How to handle FDA Inspection ?
This article provide information about How to manage regulatory inspections i.e. How to welcome the auditor, How to communicate with auditors, How to answer the questions which will ask by auditors and closing meeting.
Handling of FDA Inspection
During FDA inspections Company personnel should be Prepared, Responsive and Confident.
1. Welcome to the FDA Investigator:
- FDA investigators should be treated like all facility guests.
- They must follow appropriate procedures for signing in on the guest register.
- They must be accompanied by company personnel at all times.
- When the investigator arrives at a company’s facility, the receptionist, or the first person to great the investigator, should ask for the investigator’s name and identification and immediately contact the employee designated to accompany the investigator.
- Designated employee should be a knowledgeable person in the company, such as an individual from operations, regulatory affairs, and the quality department.
2. Identify purpose of FDA Inspection:
The designated employee should check the investigator’s credentials and determine the purpose of the visit.
The FDA investigator will present a “Notice of Inspection” or FDA 482 to officially Document that the inspection is being performed on the specific date.
3. Opening Meeting :
Opening meeting will be done with the auditors and all Respective department Heads or key stake holders of the respective site .
Points will discuss in this meetings are as below :
- Formal Introduction with available stake holders in opening meeting.
- Presentations will be presented by site leadership team to the auditor which contains the brief overview of the site e.g. Like about Facility, Utility, Safety, Quality, Policies (Safety/Quality),Employee Strength, Available Dosage Forms. Accreditations till date etc.
- Discussion of audit agenda.
- Either they will start the day with the round or will check the documents or. vice versa. If two or more auditors are there they can split for inspections for different work and specialties.
4. Communication with the Auditor :
Strive for good communication:
FDA’s inspection goal is to assure that GMP’s are being followed and that manufacturers produce products that meet quality, safety and effectiveness standards. In the effort to maintain a good relationship with FDA, company personnel should strive for five basic goals when communicating with an FDA investigator.
Be Prepared:
The best for any company to be prepared for an FDA inspection is to ensure that all the operations of the company are always under control and operating in a state of compliance with the GMP regulations.
Be Responsive:
The investigator is learning about the company’s operations, and he or she must absorb a great deal of information very quickly. Company personnel must be patient with the investigator at all times. Being patient with the investigator will help assure that individuals are being responsive to the needs of the investigator.
Be Direct:
Answer the FDA’s questions directly as possible without providing any additional information. Being direct eliminates misconceptions and misinterpretations about the manufacturing process.
Be Confident and Honest :
Answer the investigator’s questions in detail and honestly to ensure the investigator thoroughly understands the equipment or process. State only the facts, as you know them.
Take Notes:
Taking notes will allow personnel to Maintain a record of all comments and suggestions made by the investigator throughout the inspection.
Make corrections when appropriate:
When an investigator notes a GMP deficiency during the inspection, company personnel should attempt to correct the problem immediately if possible. Company personnel should make the investigator aware of these corrections as it shows an effort by the company to comply with regulations.

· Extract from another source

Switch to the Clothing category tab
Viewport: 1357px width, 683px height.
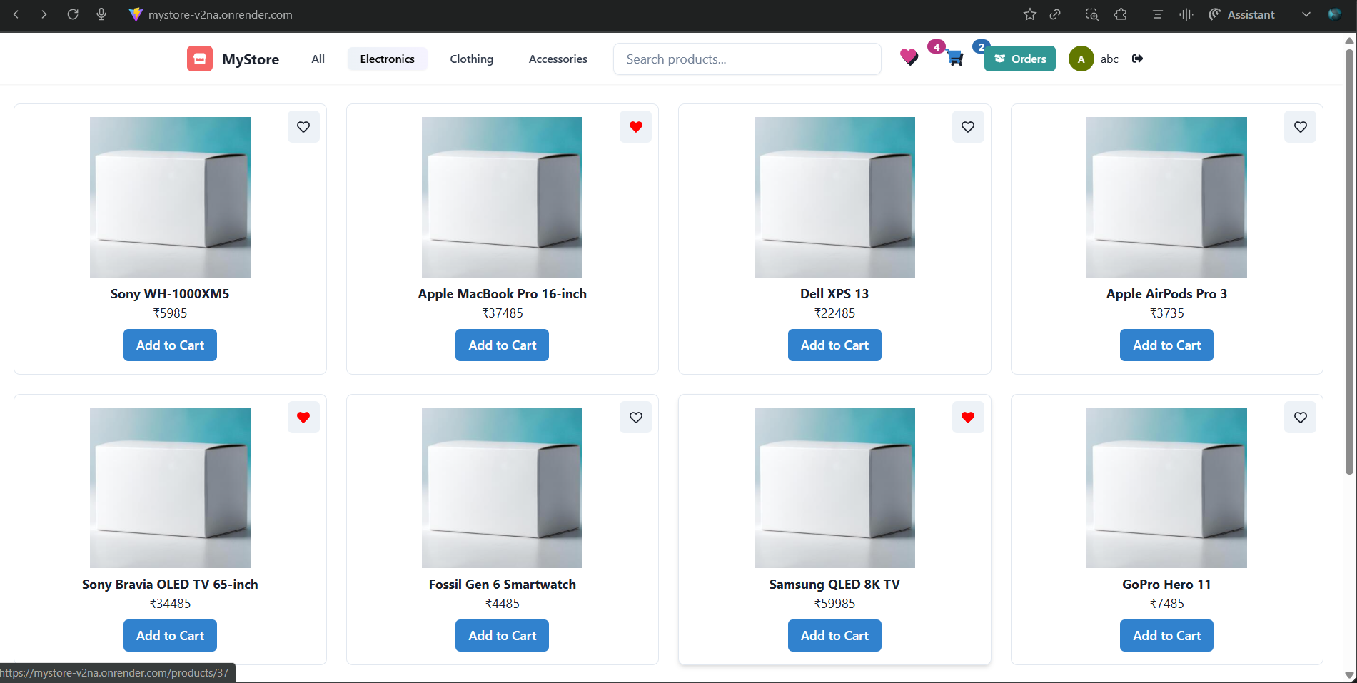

5. What are the Areas where FDA Inspector may visit during Inspection :
Warehouse, Production and Quality Control Round,
Building and Facility, All equipment and instruments of production and Quality Control, Materials, Packaging and Labeling.

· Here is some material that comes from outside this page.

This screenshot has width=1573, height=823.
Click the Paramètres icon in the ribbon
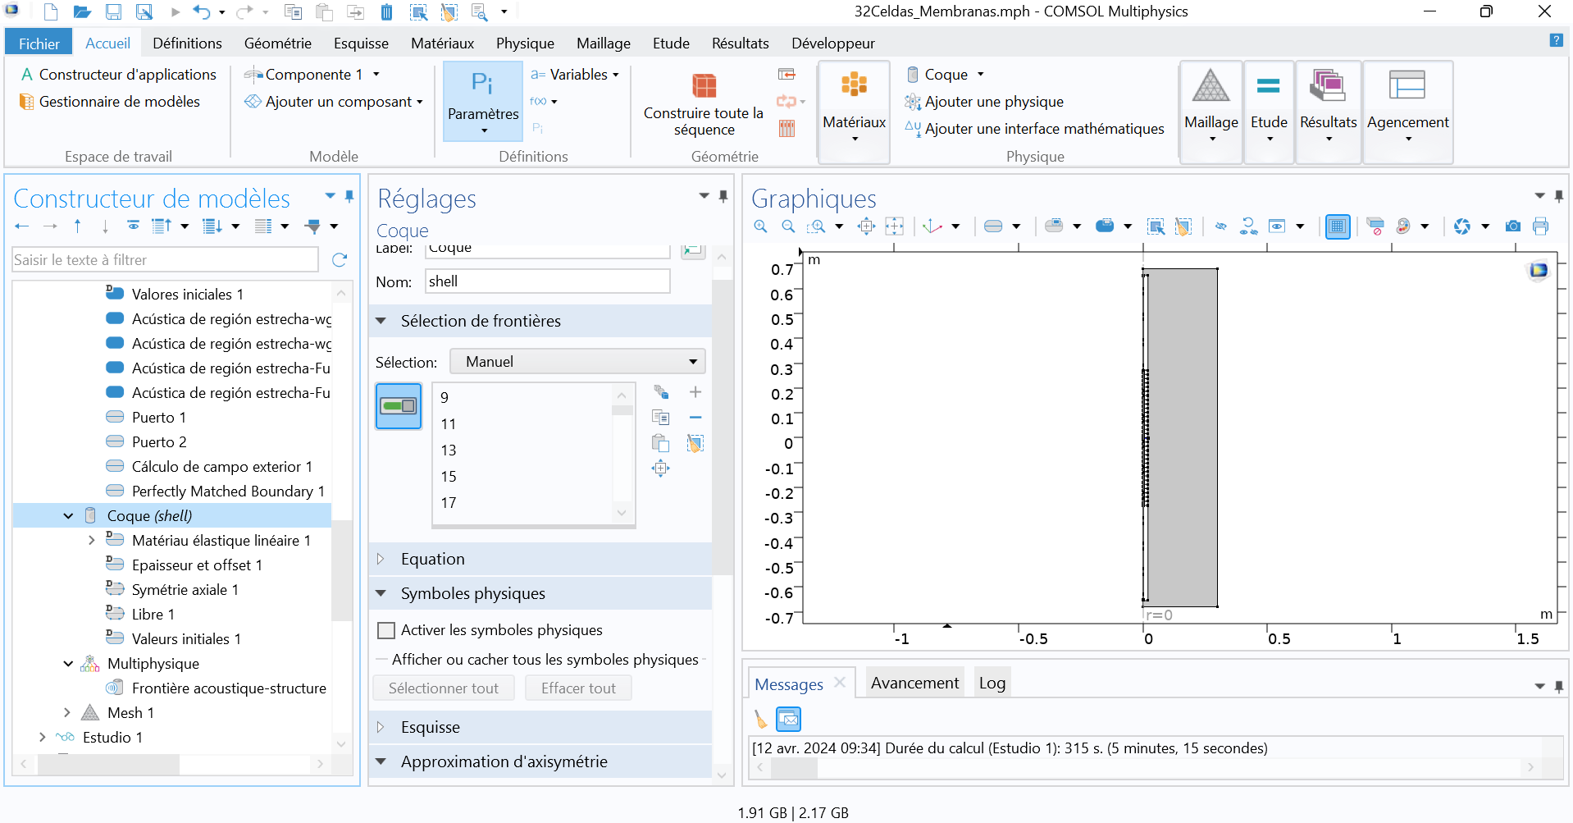(482, 85)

6. What are the Documents which may Inspect/Review during Inspection :
Dossier Documents, Procedures for warehouse, Production, Testing and Distribution, Batch Manufacturing and Testing Records , Validation Records, Calibrations and PM Records, QMS Documents (Change Control/Investigation/Deviations/CAPA), Qualification Documents, Rejection Records, Sanitation records etc.
FDA inspector ask documents which are in the preview of cGMP and with Reference of Batch Manufacturing, Testing and Distribution of drug substances and drug products.

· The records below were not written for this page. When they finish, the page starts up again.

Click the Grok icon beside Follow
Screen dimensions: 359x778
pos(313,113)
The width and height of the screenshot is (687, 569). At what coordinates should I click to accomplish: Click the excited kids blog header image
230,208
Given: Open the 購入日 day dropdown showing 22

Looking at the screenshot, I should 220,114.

7.What is the Procedure During Round If FDA Inspector asks for product Sample ?
During the inspection round. If FDA inspector want to take the sample from the specific lot or batch, upon receipt of FDA form 484 to the manufacturing firm, Inspector is allowed to take the Material and product sample.
8. What FDA Inspectors will not Inspect and will not be ask for review during Inspection :
Monthly/ Yearly Sales Report of the site.
Research Data
Product Pricing Data
Personal Record other than training
9. Close-out meeting:
At the completion of the inspection, the FDA investigator will hold a Close-Out meeting. Company should ensure that all respective department heads or key personnel attend the Close-Out meeting so that qualified personnel can properly respond to 483 observations. The Close-Out meeting provides all parties an opportunity to explain any observations, or correct any misunderstandings.